#### RECORDS TO PROCESS:
○ ○ ○ ○ ○

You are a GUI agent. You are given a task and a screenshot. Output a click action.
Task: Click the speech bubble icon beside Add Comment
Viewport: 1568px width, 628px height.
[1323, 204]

○ ○ ○ ○ ○

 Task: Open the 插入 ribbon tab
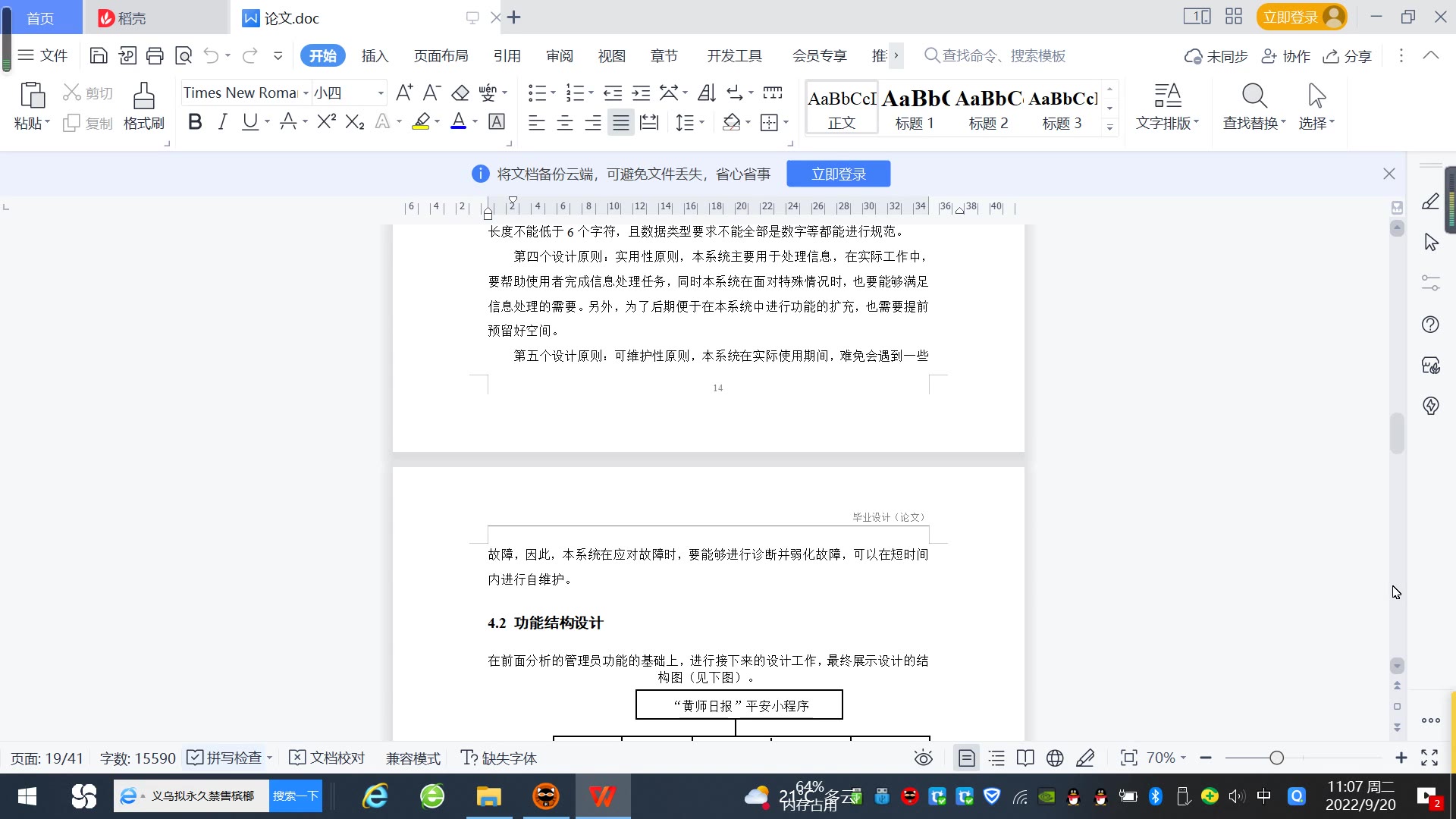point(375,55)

○ ○ ○ ○ ○

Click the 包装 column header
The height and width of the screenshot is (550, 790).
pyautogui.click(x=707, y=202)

○ ○ ○ ○ ○

Reproduce verbatim the stretch of records from the line that contains "Click the 包装 column header" through the line that contains "pyautogui.click(x=707, y=202)", both lines included.

Click the 包装 column header
The height and width of the screenshot is (550, 790).
pyautogui.click(x=707, y=202)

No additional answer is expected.